Research in the Leighton group is focused on the development of new asymmetric synthetic methods and their application to the synthesis of complex natural and unnatural targets that are possessed of useful and important functionality.
In one major program we are developing a suite of methods for the synthesis of polyketide natural products with extraordinary bioactivity that are in many cases not available in quantity from natural sources, and applying those methods to develop highly step-economical and at the same time practical and scalable syntheses of the natural products. The combination of step-economy and scalability is a powerful one, and is enabling us to pursue some novel approaches to the development of these compounds as anti-cancer chemotherapeutic agents. One current focus is the synthesis and evaluation of analogs of the natural product targets that have been modified to carry a linking functionality, with no loss in activity or potency. This in turn is allowing us to evaluate the potential of these compounds to serve effectively as the drug component of antibody-drug conjugates and other selective delivery vehicles. Validated linker strategies for these natural products is also putting us in a position to carry out chemical biology and mechanism of action studies, as well as explore other more novel linked constructs wherein useful functionality is designed into the linker group.

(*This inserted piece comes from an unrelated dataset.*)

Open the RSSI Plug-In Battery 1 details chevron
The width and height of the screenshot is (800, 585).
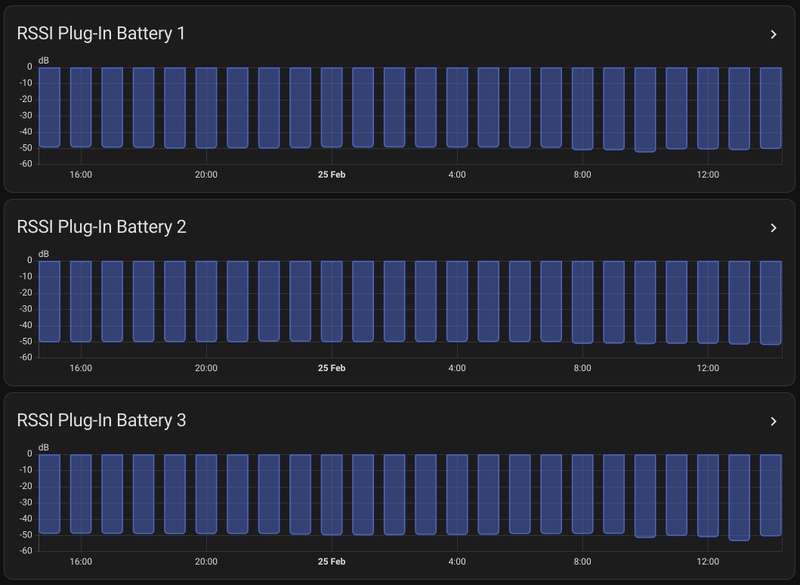773,34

Our emphasis on the practicality and ready scalability of the synthetic methods we develop means that they often have applicability beyond the natural product syntheses for which they were developed. Our methods have in several cases been utilized by researchers in the pharmaceutical industry, and in one notable case, one of our allylsilane reagents has been used in the process scale (more than 120 kg to date) synthesis of a compound (veledimex) that is currently being evaluated in several different clinical trials. We continue to pursue the further development and commercialization of these reaction chemistries, reagents, and catalysts.
In another line of investigation in the group, we are, in collaboration with the Nuckolls and Venkataraman groups, exploring the impact of ring-strain on the electrical conductance properties (oligo)silanes in single molecule measurements using the scanning tunneling microscope break-junction (STM-BJ) technique.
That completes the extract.